The Mental Model Is the Actual Problem
Moving from file-based to URL-stable spec distribution isn't primarily a technical change. It's a behavioral one.
File-based distribution creates an assumption that the spec is something you handle during setup and then forget about. Once the pipeline is running, the spec feels settled — which is precisely when drift begins.

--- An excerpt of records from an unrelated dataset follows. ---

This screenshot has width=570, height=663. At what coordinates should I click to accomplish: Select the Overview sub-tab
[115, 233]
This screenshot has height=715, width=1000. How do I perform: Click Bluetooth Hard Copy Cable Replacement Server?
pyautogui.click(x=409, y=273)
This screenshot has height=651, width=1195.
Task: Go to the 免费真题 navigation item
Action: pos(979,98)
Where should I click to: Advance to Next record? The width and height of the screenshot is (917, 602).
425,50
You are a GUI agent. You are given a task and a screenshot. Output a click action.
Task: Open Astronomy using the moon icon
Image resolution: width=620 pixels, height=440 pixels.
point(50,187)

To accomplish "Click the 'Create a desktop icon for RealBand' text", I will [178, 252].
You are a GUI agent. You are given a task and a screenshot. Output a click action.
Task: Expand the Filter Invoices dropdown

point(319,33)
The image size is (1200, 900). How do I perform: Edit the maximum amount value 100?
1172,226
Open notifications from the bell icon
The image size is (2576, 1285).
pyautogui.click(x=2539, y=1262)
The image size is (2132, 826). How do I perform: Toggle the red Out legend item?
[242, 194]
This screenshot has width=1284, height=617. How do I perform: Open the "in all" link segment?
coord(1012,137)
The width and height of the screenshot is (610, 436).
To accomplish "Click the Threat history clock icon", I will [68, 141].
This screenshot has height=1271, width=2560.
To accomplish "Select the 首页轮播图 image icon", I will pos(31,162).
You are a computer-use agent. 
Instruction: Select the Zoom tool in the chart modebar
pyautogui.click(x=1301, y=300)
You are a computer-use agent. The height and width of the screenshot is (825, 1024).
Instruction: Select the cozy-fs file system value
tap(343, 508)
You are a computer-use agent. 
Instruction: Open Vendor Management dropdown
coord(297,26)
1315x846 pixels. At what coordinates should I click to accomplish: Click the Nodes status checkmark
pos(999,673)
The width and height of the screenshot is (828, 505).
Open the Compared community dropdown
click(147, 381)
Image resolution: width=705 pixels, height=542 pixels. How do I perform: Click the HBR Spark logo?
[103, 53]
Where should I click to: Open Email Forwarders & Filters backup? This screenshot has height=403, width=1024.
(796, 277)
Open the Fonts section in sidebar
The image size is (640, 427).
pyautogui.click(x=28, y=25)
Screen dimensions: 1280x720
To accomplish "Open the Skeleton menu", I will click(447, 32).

Not because anyone made a mistake, but because the mental model doesn't account for "spec can change after setup."
URL-stable distribution treats the spec as a live resource agents consult, not a document they internalize at birth. It's closer to how a well-designed application treats its configuration: not baked into the binary at build time, but loaded at runtime from a source that can change.
When the spec lives at a stable address and agents fetch it at runtime, updating the spec is a publishing action. It has a timestamp. It has a version. Every agent that runs after the publish gets the new version, without manual coordination across environments.
When the spec lives in files that get copied at setup, updating the spec is a coordination problem. Someone has to remember to push. Someone has to verify every environment got the new version. The coordination overhead grows with every agent you add — which is exactly the wrong direction for a system supposed to scale.
The Tooling Is Deep on Orchestration and Shallow on Spec
The ecosystem's frameworks for multi-agent pipelines are mature on orchestration and almost silent on spec hygiene. There are solid tools for defining agent roles, managing task queues, routing messages. There is almost nothing that treats the shared spec as a first-class concern — something that needs versioning, stable addressing, and fetch-at-runtime semantics the same way a dependency needs a package manager.
Teams that have hit this problem tend to solve it with duct tape: shared S3 buckets, manually versioned filenames, environment variables storing a fingerprint of the spec's current contents. These work until they don't. They don't provide version identity at the agent level, so you still can't audit which agent ran which version. They require coordination across environments, which is what you were trying to avoid.
The spec problem isn't hard to solve in isolation. It just doesn't look like a problem until it's already caused a week of subtle divergence. By the time it surfaces, the overhead of retroactively figuring out which agent ran what is high enough that most teams restart the pipeline and hope for consistency next time.
What the spec needs is what any shared resource needs when agents are the consumers: an address that's independent of environment, version tracking that's automatic rather than manually maintained, and fetch semantics that mean "get current" rather than "use whatever you had when you started." Tokenrip is one of the few places building this model — versioned assets at stable URLs, designed to be fetched at runtime rather than copied at setup.
The Pipelines That Break Are the Ones That Run for Weeks
Keeping agents synchronized on a shared spec is an infrastructure question more than an orchestration question. The orchestration frameworks tell you how to route tasks between agents. They won't help you ensure all three agents are consulting the same version of the spec.
The teams that have largely solved this treat the spec as a published artifact — something with a URL, a version history, and fetch-at-runtime behavior — rather than a file distributed manually. The approach isn't complex. What makes it hard is committing early to treat the spec as infrastructure rather than setup, before the first divergence makes the cost obvious.
That tradeoff shows up most clearly not in pipelines that run once, but in pipelines that run over days and weeks, where the spec evolves as the team learns. Those are the pipelines where silent divergence compounds. Those are also the pipelines most operators are actually running.
The spec doesn't need to live in Slack. It just needs to live somewhere all your agents can reliably point at — and know which version they're pointing at.